Many players have thrived after early injuries took away some form of elite athleticism and dialed it down to just "very good" athleticism. Chris Paul is a good example of this — young CP3 had electric pace-changing ability, but the skill he combined that with allowed him to continue on at elite levels once the burst slipped. Simmons may be 6-foot-10, but if his athleticism begins to fade sooner than expected, he is not in a position to make up for that with his handle, his touch, or craftiness in the painted area.
To some degree, Simmons will bounce back as the season wears on. A layup here and there will drop, and that will be all the difference a low-volume attacker needs to go from career-low percentages to right around "normal." Doc Rivers, who has figured out ways to get more out this group on offense, will presumably find a way to ease the pressure on one of his star pupils. The head coach admitted recently they've only introduced a "low percentage" of the plays he eventually wants the team to master, and as we saw with Embiid last week, the introduction of just one new play can be a difference-maker.
Shrugging all of this off as an early-season mirage, however, would be misguided. While Simmons missed last year's playoff run, these are largely the same problems that limited his effectiveness in each of the two postseason runs he was a part of. With his fourth year underway, Simmons has found himself unable to respond to the same questions defenses have asked of him since they figured out he wasn't a threat to shoot.
The severity of the problem has been amplified by factors out of his control.

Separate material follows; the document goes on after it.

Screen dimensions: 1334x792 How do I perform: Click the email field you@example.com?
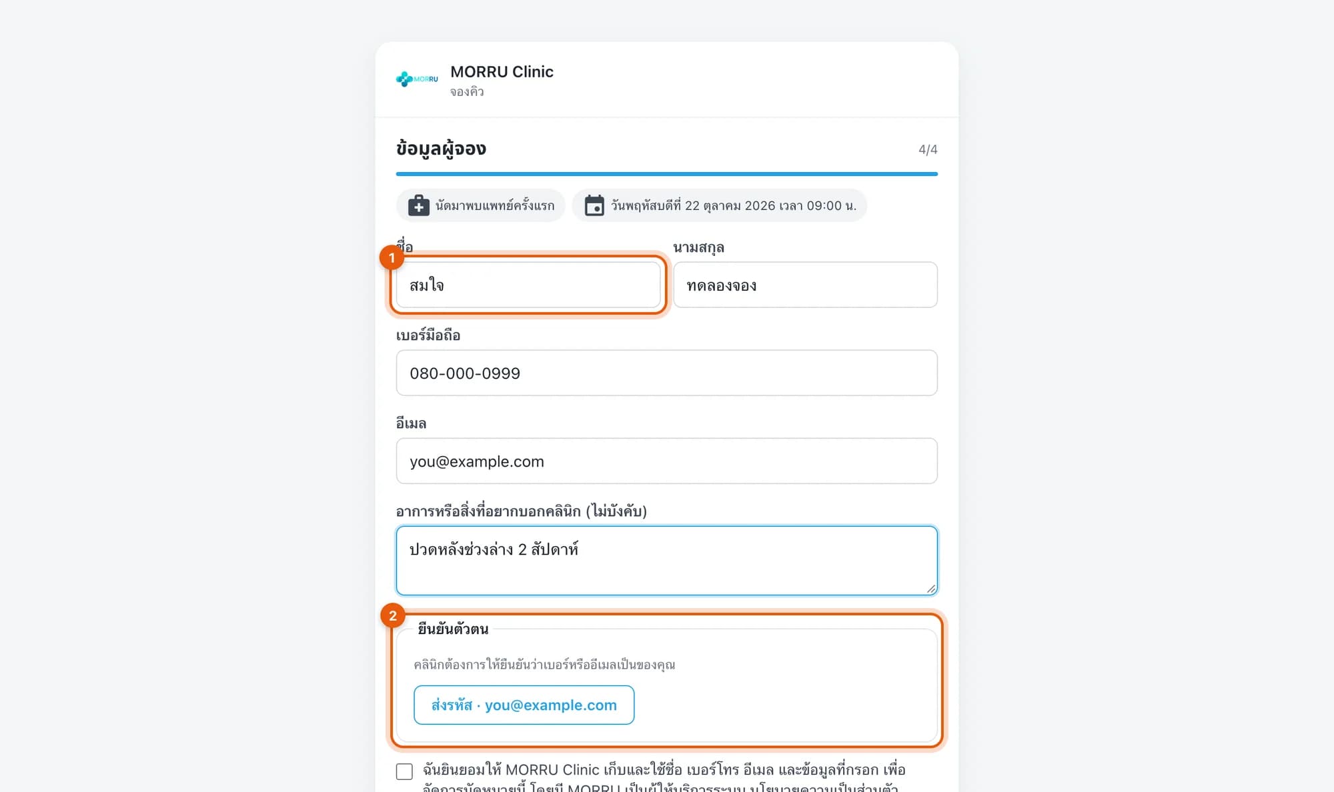coord(667,461)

Philadelphia's near trade for James Harden, Joel Embiid's improvement with the same supporting cast and coaching change, and the improvement of peers around the league have put these failures into focus more than ever before. Simmons' even-keeled approach has been a positive for him in many ways, but there is a thin line between steadiness and stubbornness in professional sports, a field where it takes equal helpings of self-confidence and self-awareness to succeed at the highest levels.
Even if he never expands his game the way people hope, it should be clear by now that counteraction is necessary to put defenses, well, back on the defensive. It's up to Simmons to prove this is just a blip, and he must do so in the most disjointed, scattershot season he's likely to ever be a part of.